* **Stored data**
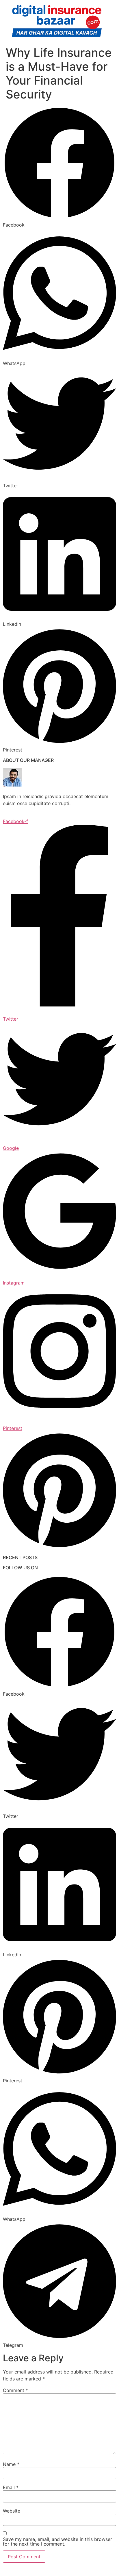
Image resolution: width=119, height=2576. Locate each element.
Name (11, 2464)
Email (10, 2487)
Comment (15, 2390)
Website (11, 2511)
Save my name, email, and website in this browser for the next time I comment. (57, 2541)
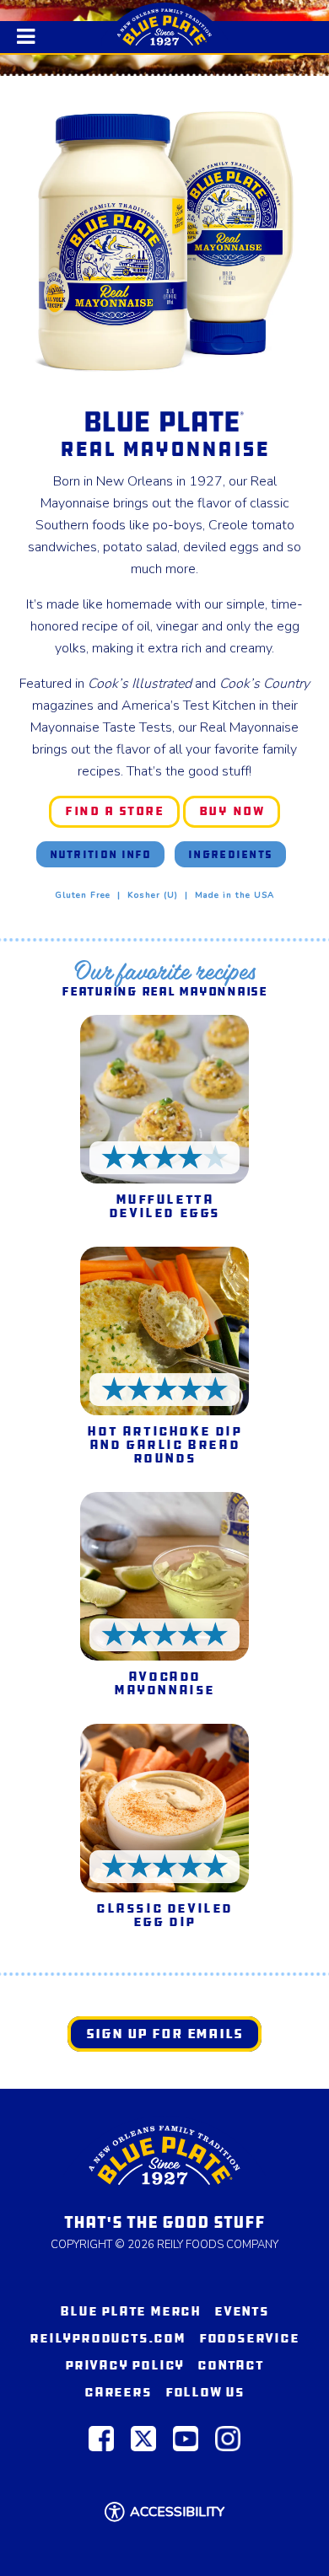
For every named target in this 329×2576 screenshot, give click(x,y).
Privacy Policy (124, 2365)
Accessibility (177, 2512)
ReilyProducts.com (108, 2338)
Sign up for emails (164, 2033)
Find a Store (121, 813)
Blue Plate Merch (130, 2311)
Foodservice (249, 2338)
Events (241, 2311)
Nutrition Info (101, 854)
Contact (230, 2365)
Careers (118, 2392)
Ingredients (230, 854)
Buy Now (238, 813)
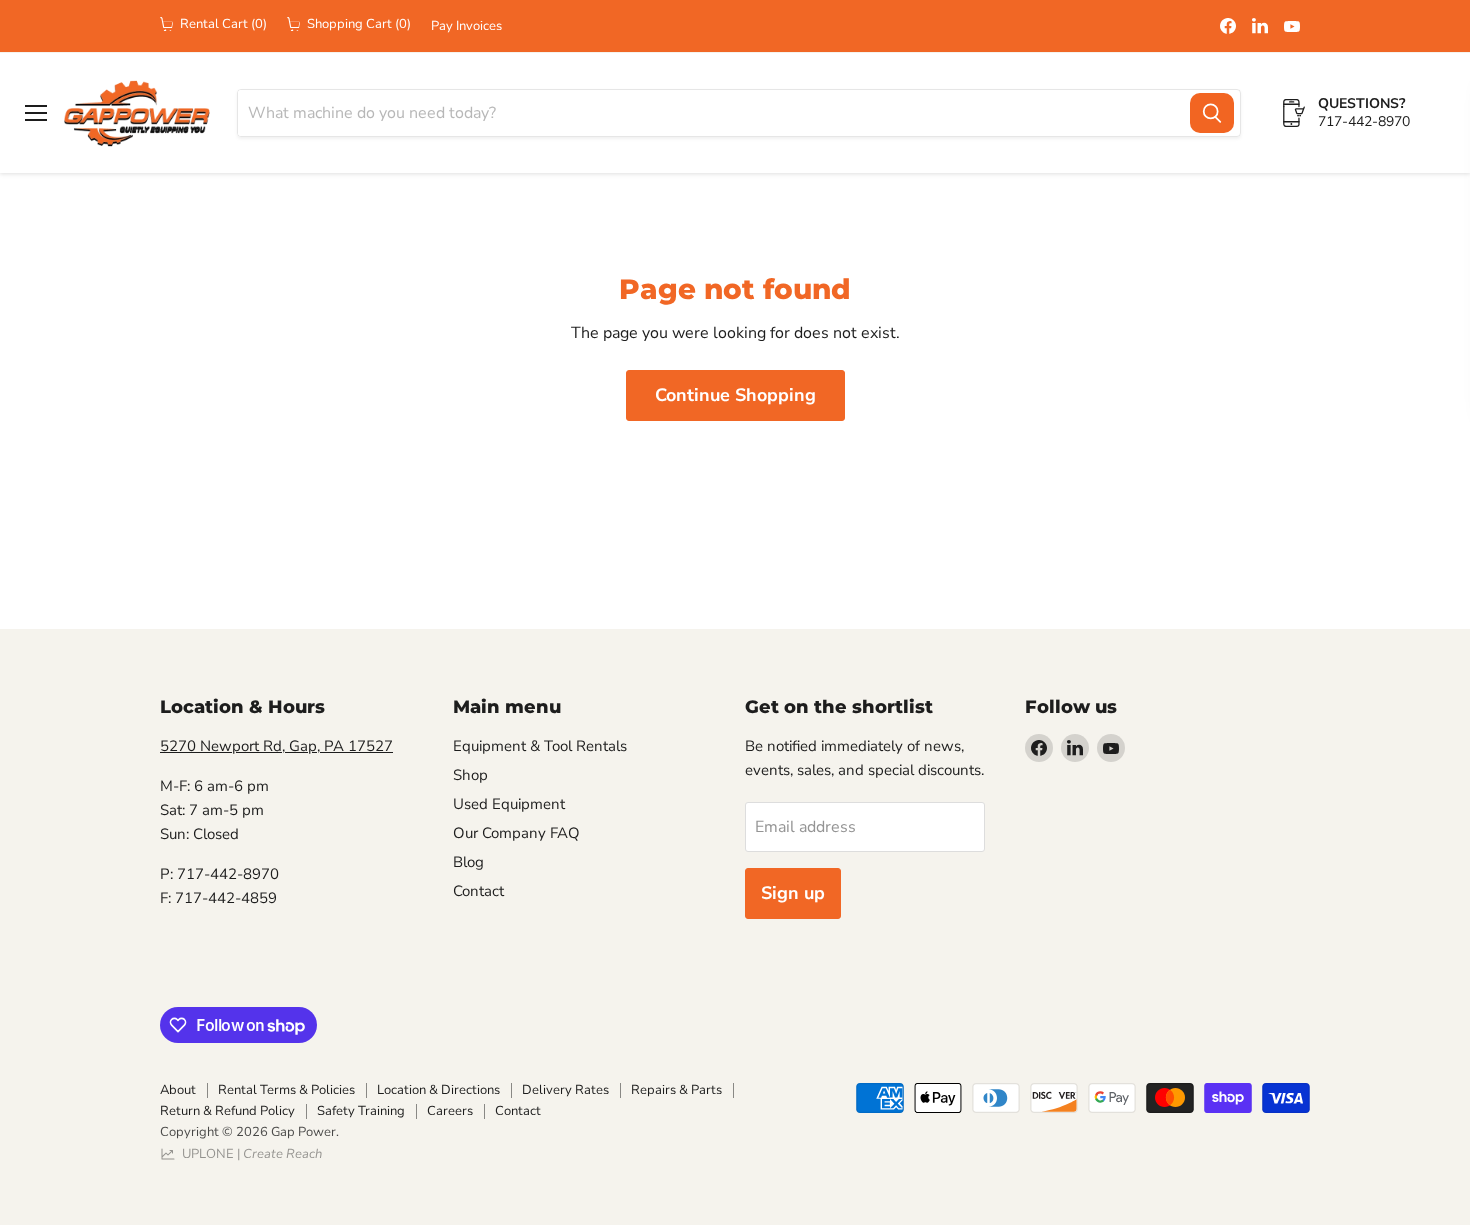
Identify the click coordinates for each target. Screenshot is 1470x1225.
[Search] (1212, 113)
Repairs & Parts (676, 1090)
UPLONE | (249, 1154)
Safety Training (361, 1111)
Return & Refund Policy (227, 1111)
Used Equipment (509, 804)
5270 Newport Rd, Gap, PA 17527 (276, 746)
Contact (478, 891)
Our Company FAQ (516, 833)
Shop (470, 775)
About (178, 1090)
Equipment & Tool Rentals (540, 746)
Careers (450, 1111)
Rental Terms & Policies (286, 1090)
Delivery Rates (565, 1090)
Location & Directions (438, 1090)
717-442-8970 (1364, 121)
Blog (468, 862)
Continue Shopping (735, 395)
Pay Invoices (466, 26)
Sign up (793, 893)
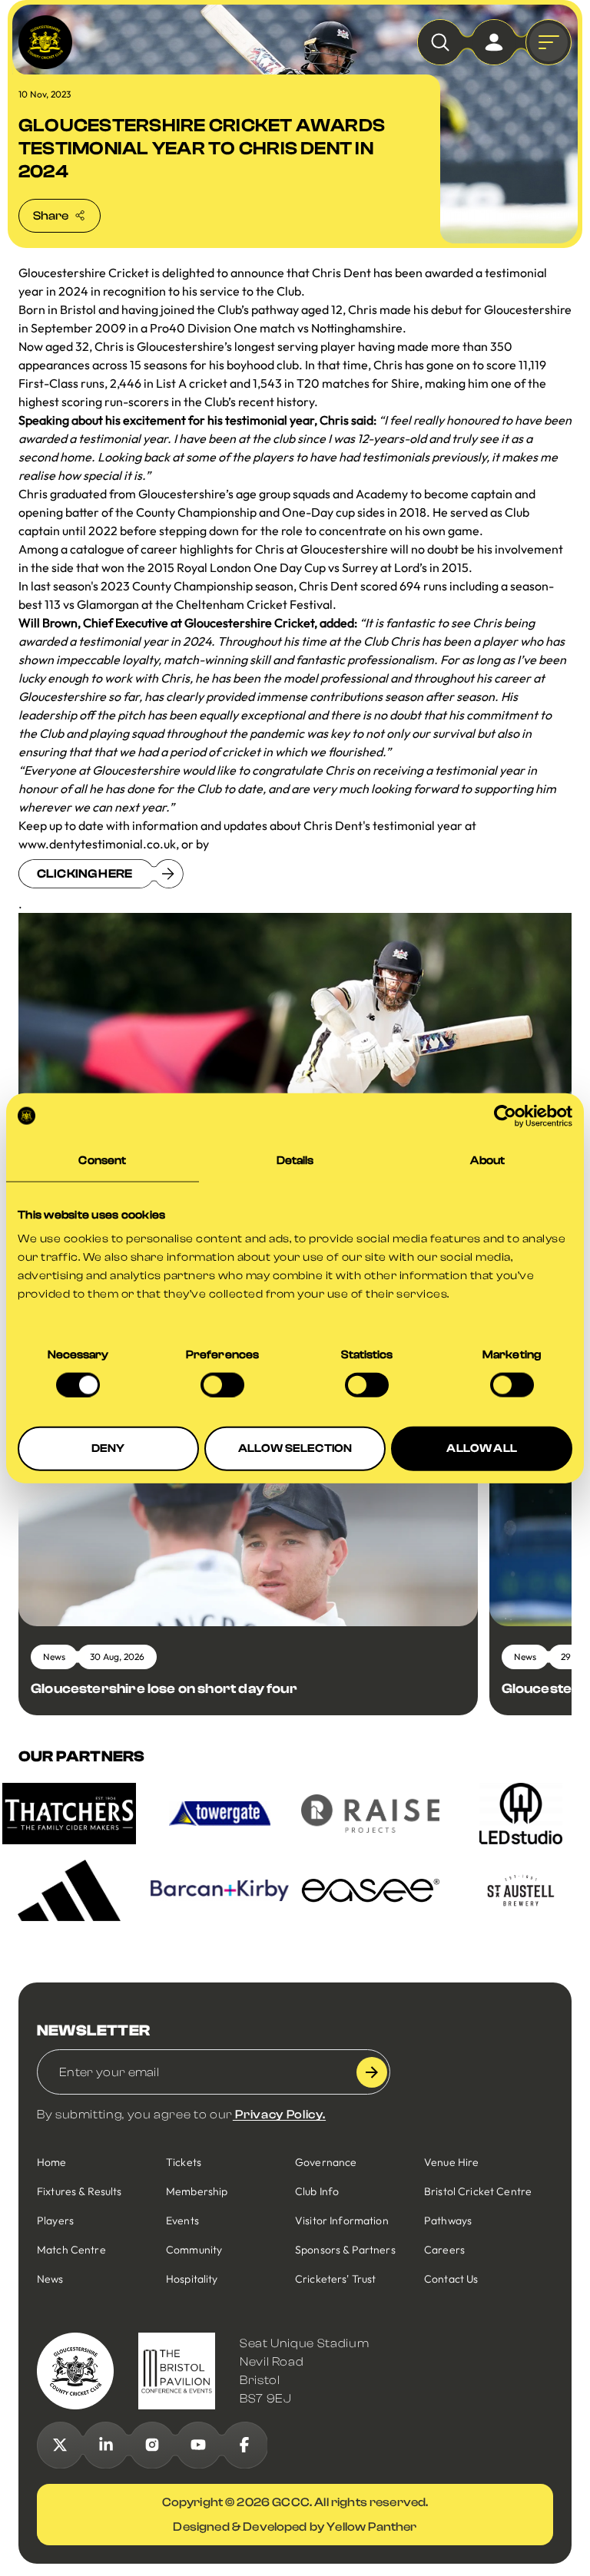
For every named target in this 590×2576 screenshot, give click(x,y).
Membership (196, 2191)
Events (182, 2220)
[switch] (222, 1384)
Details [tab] (295, 1159)
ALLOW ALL (481, 1448)
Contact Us (451, 2279)
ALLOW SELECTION (295, 1448)
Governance (325, 2162)
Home (52, 2162)
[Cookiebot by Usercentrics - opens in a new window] (505, 1115)
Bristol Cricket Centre (478, 2191)
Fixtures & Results (79, 2191)
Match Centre (71, 2250)
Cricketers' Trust (335, 2279)
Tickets (183, 2162)
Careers (444, 2250)
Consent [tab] (102, 1159)
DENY (108, 1448)
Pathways (448, 2220)
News (50, 2279)
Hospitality (192, 2279)
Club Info (317, 2191)
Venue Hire (451, 2162)
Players (55, 2220)
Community (194, 2250)
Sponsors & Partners (345, 2250)
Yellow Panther (371, 2527)
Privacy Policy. (279, 2114)
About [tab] (487, 1159)
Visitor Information (342, 2220)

* **Task**
An exact copy is needed of the closing lines of the entries above, counting from the one that contains "Cricketers' Trust (335, 2279)" and including it and the last.

* **Output for this exercise**
Cricketers' Trust (335, 2279)
Tickets (183, 2162)
Careers (444, 2250)
Consent [tab] (102, 1159)
DENY (108, 1448)
Pathways (448, 2220)
News (50, 2279)
Hospitality (192, 2279)
Club Info (317, 2191)
Venue Hire (451, 2162)
Players (55, 2220)
Community (194, 2250)
Sponsors & Partners (345, 2250)
Yellow Panther (371, 2527)
Privacy Policy. (279, 2114)
About [tab] (487, 1159)
Visitor Information (342, 2220)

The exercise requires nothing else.